The Judicial Council has raised the question of whether insurers should really be held liable for failing to settle without any examination of why they did not do so. Bad faith is not a strict liability tort. What if there is a legitimate excuse for not accepting a demand? As one treatise points out, if the insurer’s conduct is not considered, then “an insurer would be liable for failure to accept a reasonable settlement demand in a timely fashion if its adjuster is hit by a bus while in the process of mailing a letter accepting a settlement demand.” (DiMugno & Glad, California Insurance Law Handbook: A Reference and Guide § 11:185 (Thomson Reuters, 2019).) In essence, the question being debated is whether the third element of CACI 2334 should really say: “The insurer unreasonably fails to accept that offer.”

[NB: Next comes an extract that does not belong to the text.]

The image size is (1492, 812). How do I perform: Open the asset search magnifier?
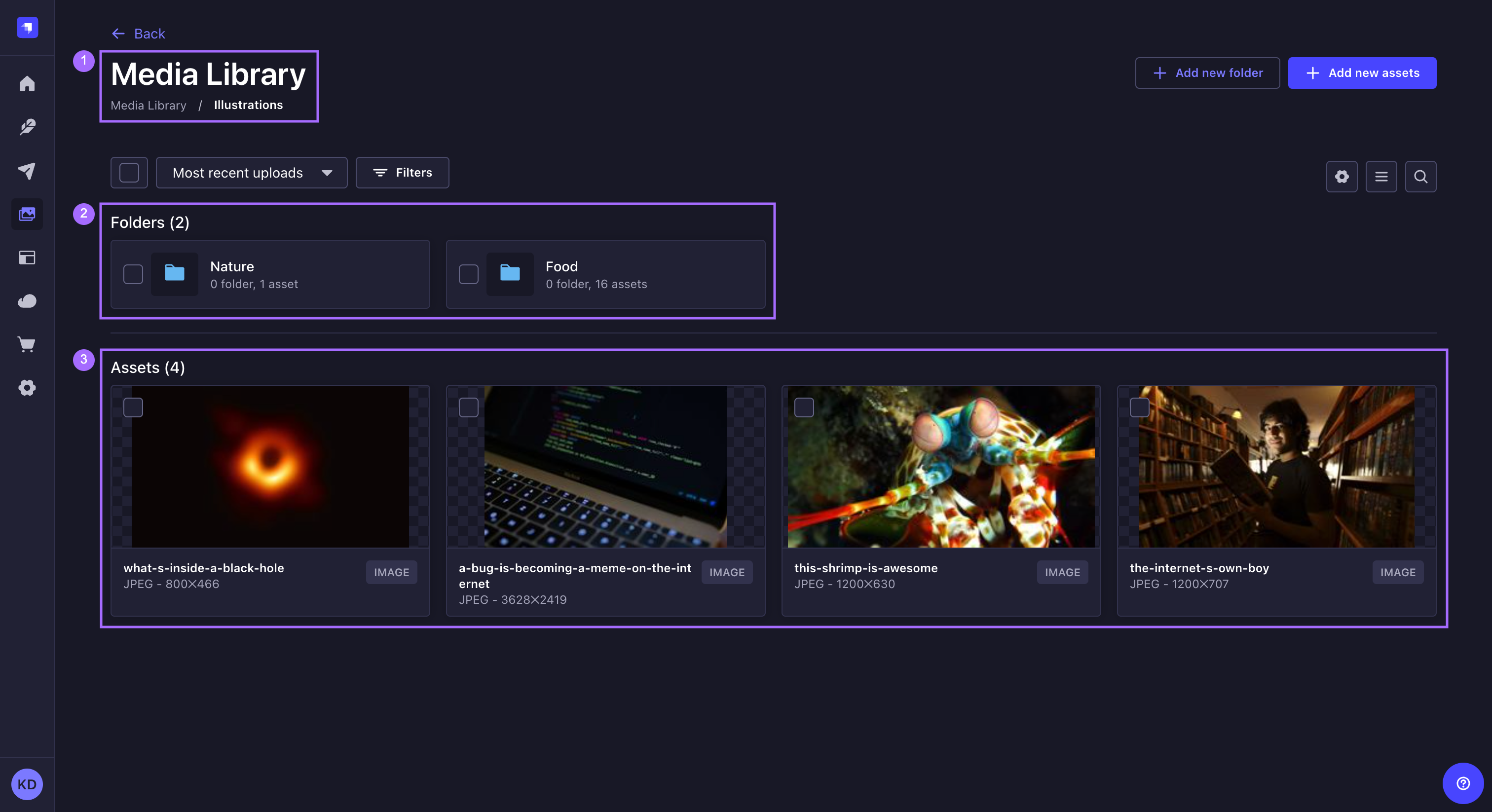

From the perspective of policyholders, expanding the inquiry on failure to settle is worrying because it puts the law on a slippery slope. What starts with an extreme hypothetical of the well-meaning adjuster hit by a bus, quickly devolves over time into the new “genuine dispute doctrine.” (But see Wilson v. 21st Century Ins. Co. (2007) 42 Cal.4th 714 [exposing doctrine as nothing more than ordinary good faith].) On the other hand, expanding the inquiry also potentially poses problems for insurers. If we assign more relevance to insurers’ conduct in settlement negotiations, that could move our courts closer to imposing an affirmative duty to offer policy limits.

Conclusion

One takeaway from this discussion is that the duty to settle can be straightforward. A single clear demand within limits, for a reasonable amount, made with a reasonable amount of time to decide, and accompanied by enough information for an insurer to consider, can be enough to hold an insurer responsible for an excess verdict. However, each element of the duty to settle has its own nuances. Determining whether an offer is reasonable, or whether an excess verdict is likely, can be challenging and more art than science. It can be difficult to predict whether an excess verdict will be collectible.

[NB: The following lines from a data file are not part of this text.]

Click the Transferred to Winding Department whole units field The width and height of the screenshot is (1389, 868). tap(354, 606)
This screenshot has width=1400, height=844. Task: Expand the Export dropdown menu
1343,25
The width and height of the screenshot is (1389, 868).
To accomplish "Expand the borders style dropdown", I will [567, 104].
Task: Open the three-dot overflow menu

Perhaps the more metaphysical conclusion here is that, to a large degree, the insured and the third-party claimant are two sides of the same coin. An insurer has an obligation to protect its insured from third-party claims. It does so by defending, but also by paying to settle. Every time an insurer misses an opportunity to settle, that puts the insured that much more at risk of personal exposure for an excess judgment. So, despite the absence of a duty to the third-party claimant, the insurer must keep coming back. It must keep exploring the possibilities of settlement when offered because resolving a claim is good for the insured. If and when the insurer finally pays, that can be good for everyone.

Endnote

1 There are some types of policies (e.g., many professional errors and omissions insurance policies, employment liability policies, and directors and officers policies), that give insureds the right to prevent their insurers from settling. However, those policies rarely restrict insurers’ control of the defense, and often contain significant disincentives to keep insureds from rejecting settlements that their insurers want.